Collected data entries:

------------------------

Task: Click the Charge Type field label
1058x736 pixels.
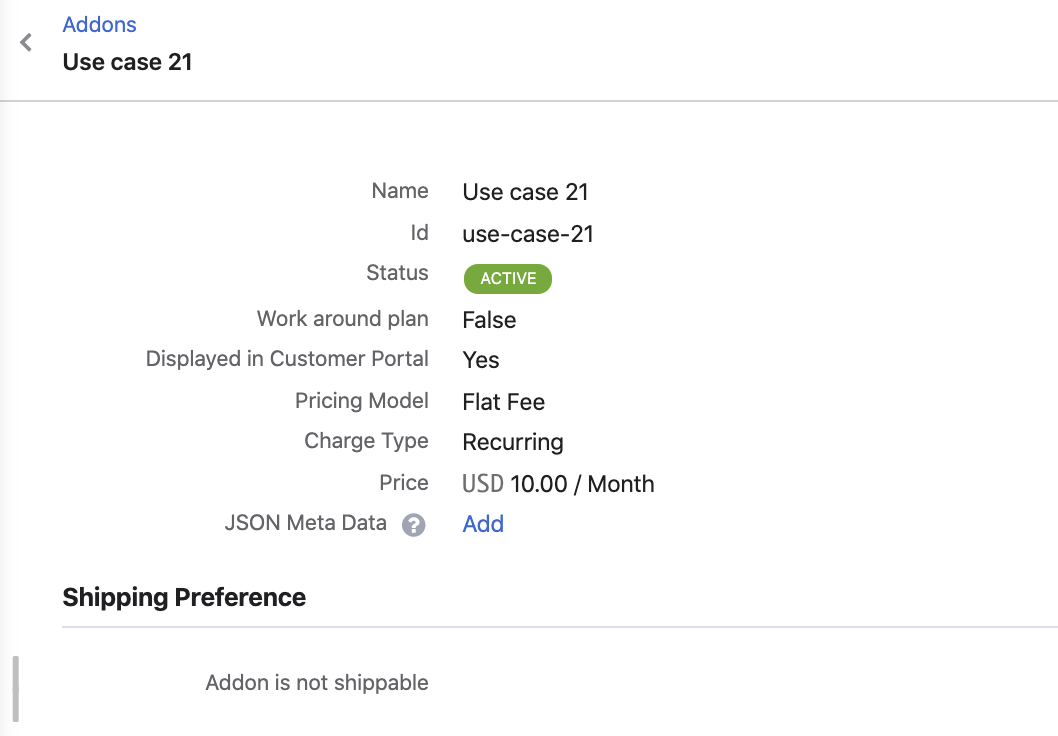Action: [x=366, y=441]
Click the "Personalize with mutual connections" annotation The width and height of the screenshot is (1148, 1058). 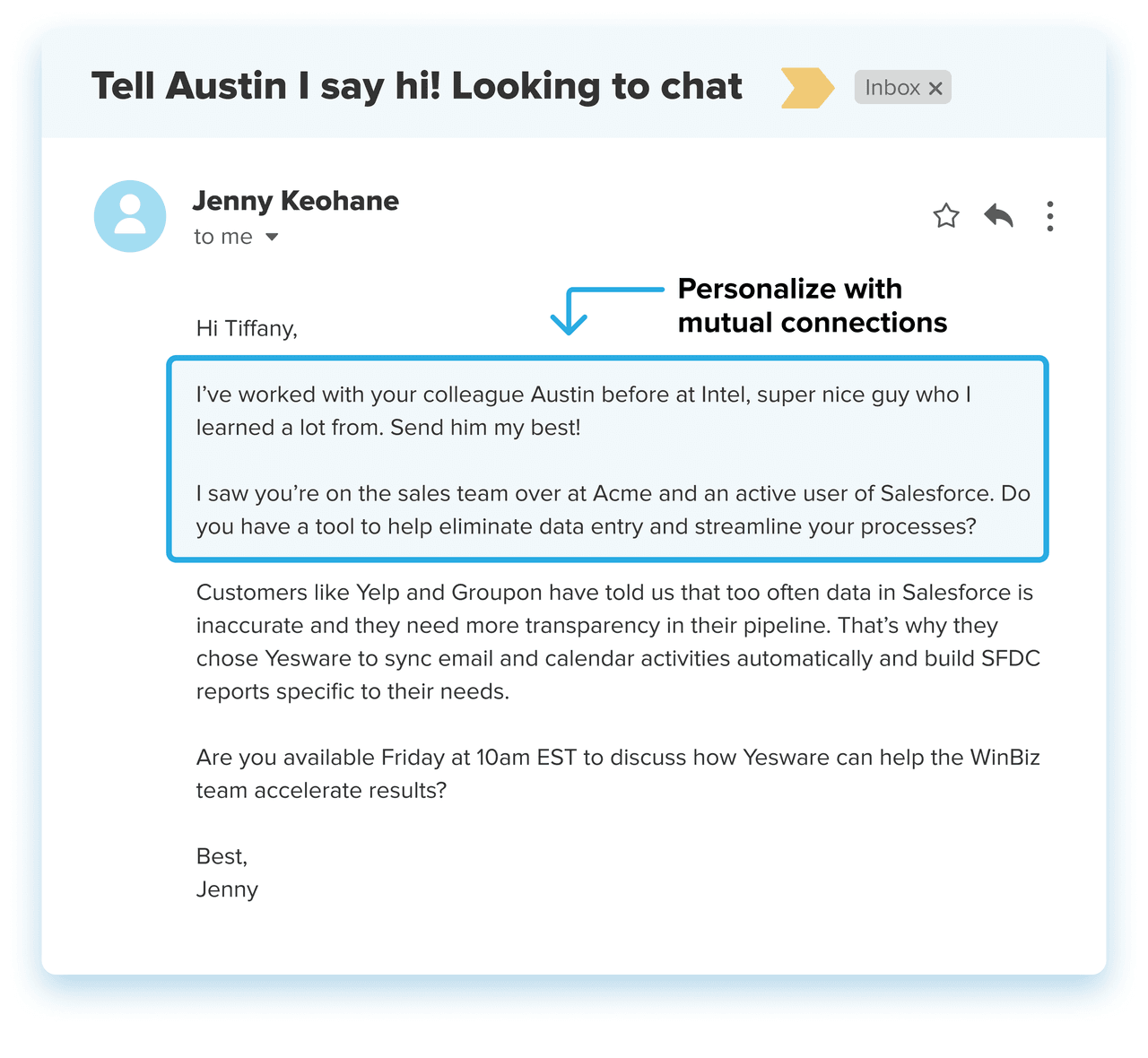coord(812,306)
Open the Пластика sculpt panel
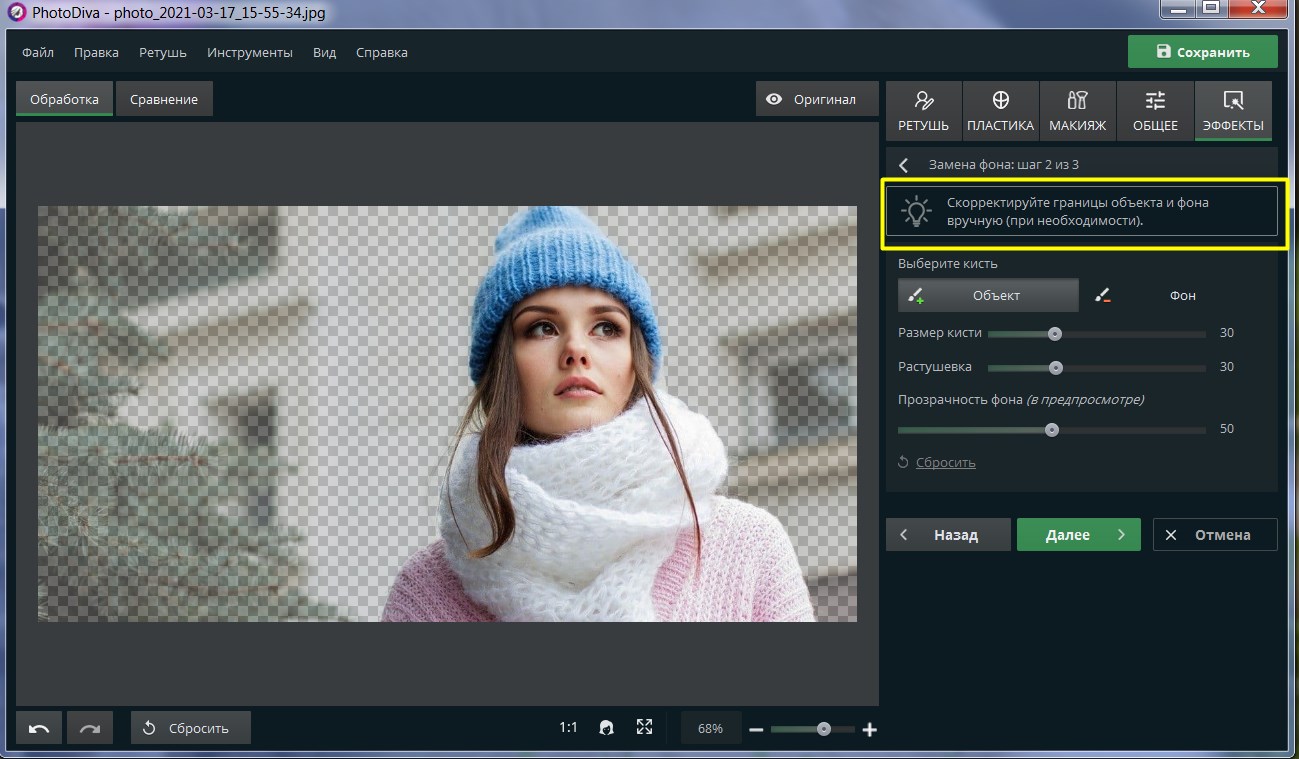 pos(1000,110)
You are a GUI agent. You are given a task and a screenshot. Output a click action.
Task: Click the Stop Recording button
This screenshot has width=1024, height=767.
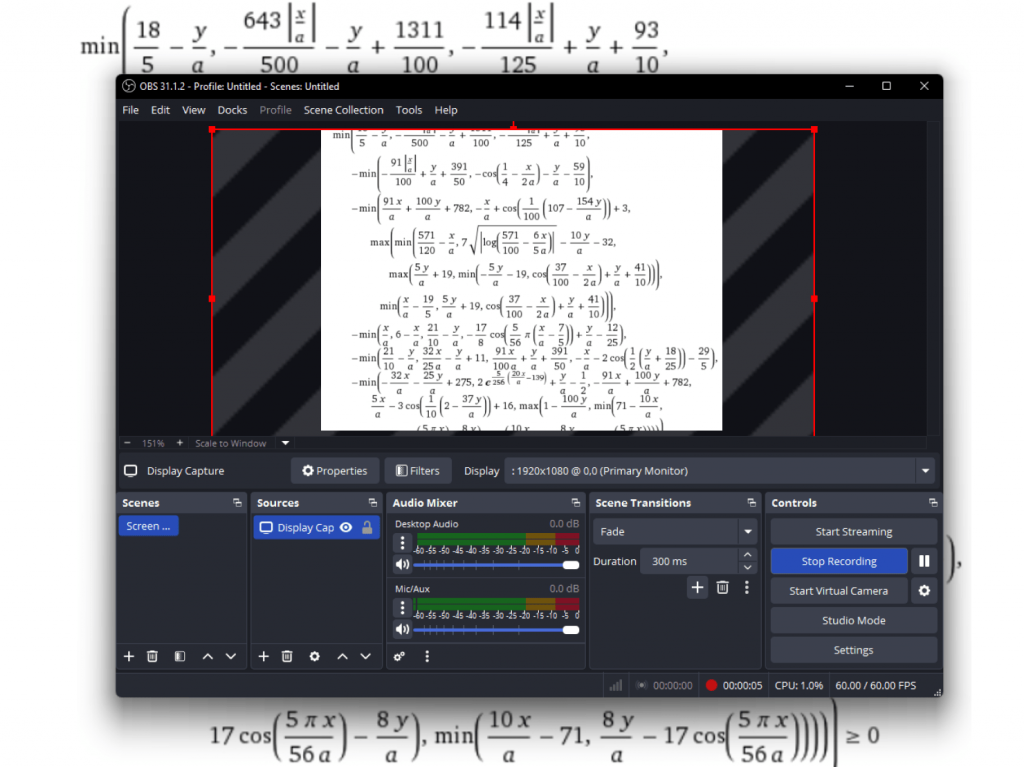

------------------------

Task prompt
Please write out exactly the lines from the one containing "Open the Пластика sculpt panel" through the last line of the records above, and leave out any pictures.

Expected output
Open the Пластика sculpt panel
 pos(1000,110)
You are a GUI agent. You are given a task and a screenshot. Output a click action.
Task: Click the Stop Recording button
This screenshot has width=1024, height=767.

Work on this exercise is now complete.